Reputation: 193
I have a controller action to create a DataTable using filtered data sent from the client via AJAX, which is working fine on its own:
[HttpPost]
public JsonResult RetrieveStaffData(FilterModel jsonData)
{
var data = (from i in db.StaffList
where i.Username.Contains(jsonData.Username)
&& i.Surname.Contains(jsonData.Surname)
&& i.Forename.Contains(jsonData.Forename)
// etc...
orderby i.Surname ascending)
.ToList();
if (data == null)
return Json(new { success = "False", message = "filter brought back no results" });
DataExport(ToDataTable(data));
return Json(new { success = "True", message = "data retreival successful" });
}
I also have an existing DataExport controller action which converts a DataTable to an excel document and sends it to the client for download, on its own this works fine as well:
public void DataExport(DataTable dt)
{
Response.Clear();
Response.ContentType = "application/vnd.openxmlformats-officedocument.spreadsheetml.sheet";
Response.AddHeader("content-disposition", "attachment;filename=spreadsheetname.xlsx");
using (var p = new ExcelPackage())
{
var ws = p.Workbook.Worksheets.Add("StaffList");
ws.Cells.LoadFromDataTable(dt, true);
ws.Cells.AutoFitColumns();
var ms = new System.IO.MemoryStream();
p.SaveAs(ms);
ms.WriteTo(Response.OutputStream);
}
Response.OutputStream.Flush();
Response.OutputStream.Close();
Response.End();
}
The problem is that when the DataExport action is called before the return
the file is sent to the client as the AJAX response instead of a file download, which comes out as garbled binary in the response.
How can I send the client a response message and then send the file for download afterwards? Would Async/Await help here? I think I can use Blobs in JS to handle the file clientside but just wondering if there's a better way to do it.
Thanks in advance for any help that can be provided.
Upvotes: 0
Views: 641
Reputation: 61849
You have to get the client to make a secondary request, and not via ajax - you can't download a file via ajax. Use something like window.open, directed to the URL of the a Download action method, which runs the export method.
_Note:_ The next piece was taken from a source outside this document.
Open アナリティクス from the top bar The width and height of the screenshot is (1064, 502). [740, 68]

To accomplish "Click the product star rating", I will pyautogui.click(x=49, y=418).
I don't know how you've coded your ajax request, but in the callback which indicates a successful response, do something along the lines of:
window.open(@Url.Action("DownloadData"));
It's also possible, looking at your code, that you don't need the ajax request at all - all it seems to return is a "yes/no" type response. Perhaps the page should simply open the window to the "Download" action directly, which would run the query and then the DataExport function.